I am trying to use RpsiXML to parse human interaction data downloaded from IntAct with the goal of building a human PPI network. I have downloaded the file human.zip from ftp://ftp.ebi.ac.uk/pub/databases/intact/current/psi25/species/ The archive unzips to 172 individual files.
For example, human01.xml is a 43.2 Mb file;
grep "<primaryRef db=\"uniprotkb\"" human_01.xml | wc -l
... gives me 1187 lines.
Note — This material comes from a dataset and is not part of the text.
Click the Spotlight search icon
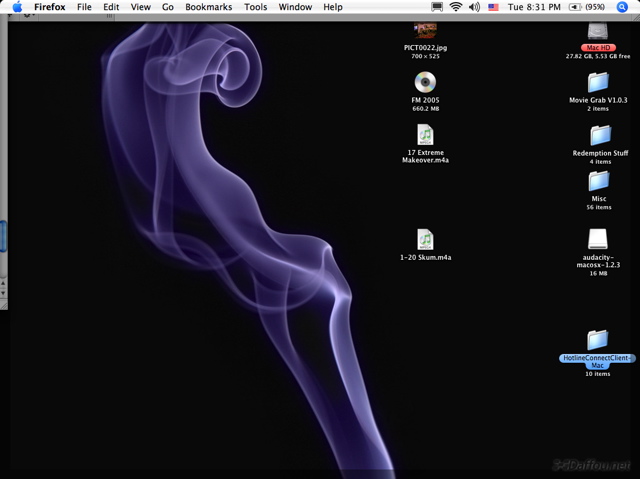This screenshot has width=640, height=479. (x=623, y=7)
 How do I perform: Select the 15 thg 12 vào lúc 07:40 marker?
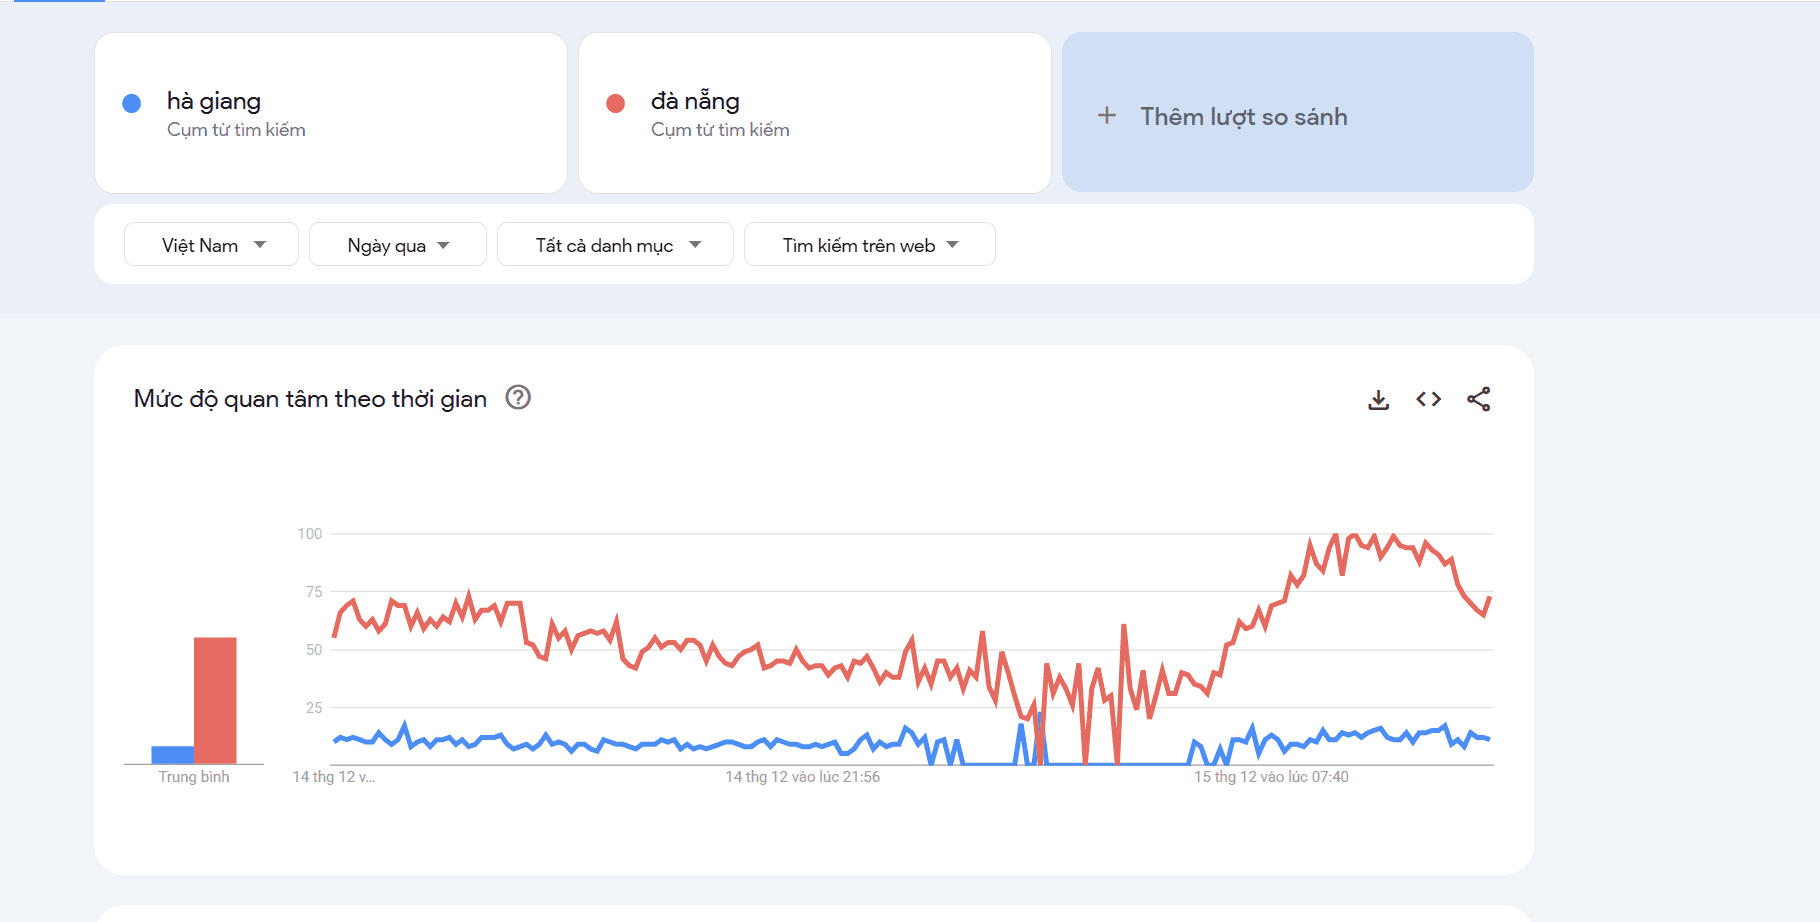pos(1271,777)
This already seems low - but I don't even get that with RpsiXML:
library("RpsiXML")
intact01xml <- parsePsimi25Interaction("./human/human_01.xml",
INTACT.PSIMI25,
verbose=FALSE)
length(interactions(intact01xml)) # 2
intactGraph <- psimi25XML2Graph("./human/human_01.xml",
INTACT.PSIMI25,
type = "interaction",
verbose=FALSE)
length(nodes(intactGraph)) # 87
length(edges(intactGraph)) # 87 ... |nodes| == |edges| ???
table(degree(intactGraph))
# outDegree
# inDegree 0 1 2 3 5
# 0 0 37 5 0 0
# 1 9 12 4 1 0
# 2 4 4 4 0 0
# 3 1 2 0 0 0
# 4 0 0 1 0 0
# 5 1 0 0 0 0
# 7 0 0 0 0 1
# 16 1 0 0 0 0
87 interactions in 43.2 MB of data? Something seems amiss. I might misunderstand what to expect in this set of IntAct files, or how to properly parse the file. Help appreciated.